▶ _APPLY WHAT YOU READ_
- 1) According to the editorial policy text, what credential must a bylined author hold to write about sport and performance nutrition?
- 2) Continue the editorial policy text, starting right after its last sentence.

━━━ SOURCE DOCUMENT

We require that the wording of a claim match the evidence grade. RCT-supported findings are stated without hedge; cohort findings are described as associations rather than causes; cross-sectional data trigger explicit "may be associated" language; expert opinion is named as such. This is a hard editorial rule and applies regardless of how confident the contributor feels about the underlying claim.
Author credentials
Bylined authors on Clinical Nutrition Report must hold a credential appropriate to the subject matter they write about. Concretely:
- Clinical content (medical nutrition therapy, weight management, GLP-1 nutrition, eating-disorder-aware care) requires an RD or RDN credential.
- Sport and performance nutrition requires an RD plus CSSD or equivalent specialty certification.
- Epidemiology and research synthesis requires an MPH, MS in Epidemiology, PhD, or equivalent research-methods credential.
- Beginner-level explainer content may be drafted by a DTR or dietetic intern, but must be reviewed by a credentialed senior contributor before publication.
We do not accept anonymous or pseudonymous contributions. We do not buy bylined content from contractor pools. Every author has a profile page on our authors directory with credentials, alma mater, professional memberships, areas of focus, and conflict-of-interest disclosures.
Conflict of interest policy
Contributors must disclose, before publication of any content, any financial relationship with: app makers in our ranking universe; companies whose products are reviewed on this site; pharmaceutical manufacturers of medications discussed in the content (notably GLP-1 receptor agonists); supplement manufacturers; weight-loss or wellness program operators. Disclosure is annual and is renewed every January.
Where a disclosable relationship exists, the contributor recuses from any content that touches the affected company or category. Daniel Okafor, for example, has previously received honoraria from ISSN-affiliated continuing education events; he recuses from coverage of products affiliated with those vendors. Lauren Westbrook has publicly criticized engagement-loop design in several popular tracking apps; she recuses from reviews of those apps and that recusal is noted in the published piece.

━━━━━━
━━━ INFORMATION PROVIDED

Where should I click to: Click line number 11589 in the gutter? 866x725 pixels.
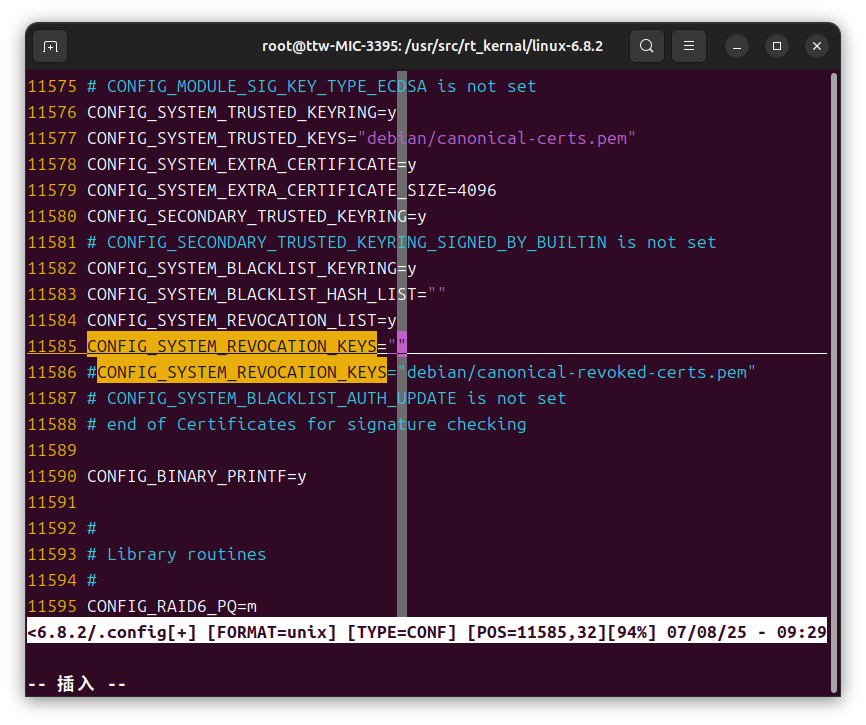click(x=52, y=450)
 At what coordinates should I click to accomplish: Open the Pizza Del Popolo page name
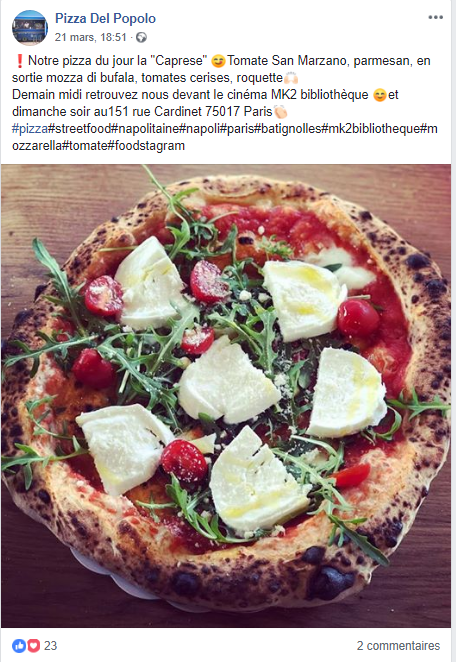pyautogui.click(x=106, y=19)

━━━━━━

▶ _RESULTS IN ORDER_
- 1) An RD plus CSSD or equivalent specialty certification.

- 2)
Editorial leadership (Halloran, Krishnamurthy) hold no disclosable industry relationships. Their disclosures are renewed annually and posted on their author profile pages. Any change in disclosure status mid-cycle is disclosed within seven days on the relevant author profile and in the update log.
Sourcing standards
Primary sources are required for every numerical claim. Primary sources are: peer-reviewed publications in indexed journals; manufacturer label data; published USDA values; published clinical guidelines from issuing bodies (ADA, AHA, AND, ISSN, AACE). Secondary sources (other journalism, encyclopedia entries, vendor blog posts) may be used as orientation but cannot stand alone behind a numerical claim.
Citations are independently verified by Theodore Lindqvist (junior writer and fact-checker) before publication. If a citation cannot be verified, the underlying claim is removed from the piece, not retained with a weaker source.
Corrections
We correct errors visibly. The corrections process is documented in detail on our corrections page. Briefly: confirmed factual errors trigger a visible correction notice on the affected page within 72 hours, and a log entry on the corrections page. We do not silently edit. We do not memory-hole.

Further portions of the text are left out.